A Chance to Submit to the Past

  And he said, “Hagar, servant of Sarai, where have you come from, and where are you going?”
      “I’m running away from my mistress Sarai,” she answered.
      Then the angel of the LORD told her, “Go back to your mistress and submit to her.” The angel added, “I will so increase your descendants that they will be too numerous to count.”… Genesis 16:8ff

I am moved to take Circle of Hope’s reading for this day of Lent another direction. I am tempted to run away from my “mistress.” Maybe you are too.

My “mistress” this week is the past. I am going to California at the end of the week to help celebrate the 25th anniversary of the Riverside Brethren/Madison Street Church. The Sierra St. Household planted it, and I was the pastor. It is not that I don’t want to go, don’t want to see people, or don’t think it will be a lot of fun. It’s just that I am sort of a “right now” person and I am faced with the need to look into the past. Like Hagar, I am getting asked “Where have you come from?”

Today, it is like that question has finally caught up with me, and I don’t have a much better answer than Hagar: “Well, I guess I am running away.” Hagar actually had a pretty good reason to take off. My reasons for moving on were more developmental than because someone was abusing me. I felt a call to move into what I needed to do next. I’m generally better with the question, “And where are you going?”

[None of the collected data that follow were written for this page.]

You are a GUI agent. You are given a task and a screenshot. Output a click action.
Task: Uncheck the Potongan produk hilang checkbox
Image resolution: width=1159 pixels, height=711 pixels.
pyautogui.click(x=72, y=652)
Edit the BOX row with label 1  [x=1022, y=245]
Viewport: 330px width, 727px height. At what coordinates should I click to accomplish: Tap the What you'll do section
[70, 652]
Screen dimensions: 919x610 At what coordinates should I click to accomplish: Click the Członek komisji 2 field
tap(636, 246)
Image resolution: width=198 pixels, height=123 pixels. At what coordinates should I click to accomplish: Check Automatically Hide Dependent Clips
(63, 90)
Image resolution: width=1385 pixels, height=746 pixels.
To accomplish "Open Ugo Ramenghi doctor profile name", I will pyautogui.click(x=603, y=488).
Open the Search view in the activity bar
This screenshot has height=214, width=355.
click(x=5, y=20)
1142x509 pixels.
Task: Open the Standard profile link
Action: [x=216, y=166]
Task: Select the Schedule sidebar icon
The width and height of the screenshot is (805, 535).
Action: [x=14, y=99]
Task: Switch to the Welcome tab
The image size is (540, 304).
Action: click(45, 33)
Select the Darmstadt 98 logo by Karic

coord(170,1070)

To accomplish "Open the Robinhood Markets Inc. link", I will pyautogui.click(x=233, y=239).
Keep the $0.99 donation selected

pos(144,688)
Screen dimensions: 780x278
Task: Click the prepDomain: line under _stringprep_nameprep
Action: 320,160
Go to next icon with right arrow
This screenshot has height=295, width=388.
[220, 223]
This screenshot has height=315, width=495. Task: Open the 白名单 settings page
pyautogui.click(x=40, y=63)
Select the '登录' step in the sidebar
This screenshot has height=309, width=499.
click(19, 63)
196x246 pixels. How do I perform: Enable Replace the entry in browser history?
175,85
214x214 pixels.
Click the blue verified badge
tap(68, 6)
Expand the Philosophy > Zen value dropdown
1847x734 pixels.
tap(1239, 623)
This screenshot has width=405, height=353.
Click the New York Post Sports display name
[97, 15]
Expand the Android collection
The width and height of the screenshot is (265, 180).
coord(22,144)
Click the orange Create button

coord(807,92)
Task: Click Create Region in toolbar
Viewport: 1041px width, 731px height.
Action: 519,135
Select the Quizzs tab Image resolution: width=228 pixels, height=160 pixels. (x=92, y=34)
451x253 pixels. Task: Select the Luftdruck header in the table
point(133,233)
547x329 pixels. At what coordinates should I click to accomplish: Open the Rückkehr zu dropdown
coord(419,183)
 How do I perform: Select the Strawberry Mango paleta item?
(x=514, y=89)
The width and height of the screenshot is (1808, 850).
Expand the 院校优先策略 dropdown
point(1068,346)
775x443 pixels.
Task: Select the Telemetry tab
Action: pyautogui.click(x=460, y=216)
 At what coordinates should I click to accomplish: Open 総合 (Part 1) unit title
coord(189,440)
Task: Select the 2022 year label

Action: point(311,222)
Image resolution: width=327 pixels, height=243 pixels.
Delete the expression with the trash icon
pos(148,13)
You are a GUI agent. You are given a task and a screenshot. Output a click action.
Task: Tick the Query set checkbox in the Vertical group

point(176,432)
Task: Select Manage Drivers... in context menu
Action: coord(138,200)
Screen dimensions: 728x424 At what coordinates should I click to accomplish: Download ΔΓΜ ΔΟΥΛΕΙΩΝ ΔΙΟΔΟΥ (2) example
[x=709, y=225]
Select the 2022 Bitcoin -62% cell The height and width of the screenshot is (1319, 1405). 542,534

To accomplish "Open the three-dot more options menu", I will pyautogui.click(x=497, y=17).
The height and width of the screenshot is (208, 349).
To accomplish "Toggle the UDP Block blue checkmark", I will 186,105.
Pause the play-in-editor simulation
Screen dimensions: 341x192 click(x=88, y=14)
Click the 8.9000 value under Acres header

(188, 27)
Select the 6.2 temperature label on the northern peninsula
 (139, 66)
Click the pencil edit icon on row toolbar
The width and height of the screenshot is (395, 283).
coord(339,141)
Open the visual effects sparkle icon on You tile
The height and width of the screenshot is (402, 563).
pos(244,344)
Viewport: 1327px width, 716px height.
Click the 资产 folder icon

But pondering the past has merit, if for no other reason than because the Lord has used it as a field in which to plant the present. Generally, my memories of my 20’s and 30’s in Riverside come mostly in golden tones. I learned a lot and did a lot with people who loved me and loved God. That’s enough. But taking a good look again, as I am doing today as I prepare to go, also digs up the seeds that never sprouted, causes me to run into the stumps that weren’t removed and threatens me with a couple of leftover land mines, too.

Go back to your mistress and submit to her.

Right now, I am hearing God’s command and promise to Hagar as something relevant for me, too.

“Go back to your mistress and submit to her.” The past doesn’t own me, but running away from it gives whatever might be harmful in it even more power. It will do me good to submit to it. Even the parts I might like to get away from, I can fearlessly look at with Jesus by my side. How about you?

I think the promise is true for me, too: “I will so increase your descendants that they will be too numerous to count.” I don’t think that means literal grandchildren for me – I have enough to keep up with, as it is! But I do think it means I have some fruitfulness that will come from being submissive to my past, in the sense that I need to listen to what it teaches me, and celebrate what God has grown from it. Is the angel moving you that way too?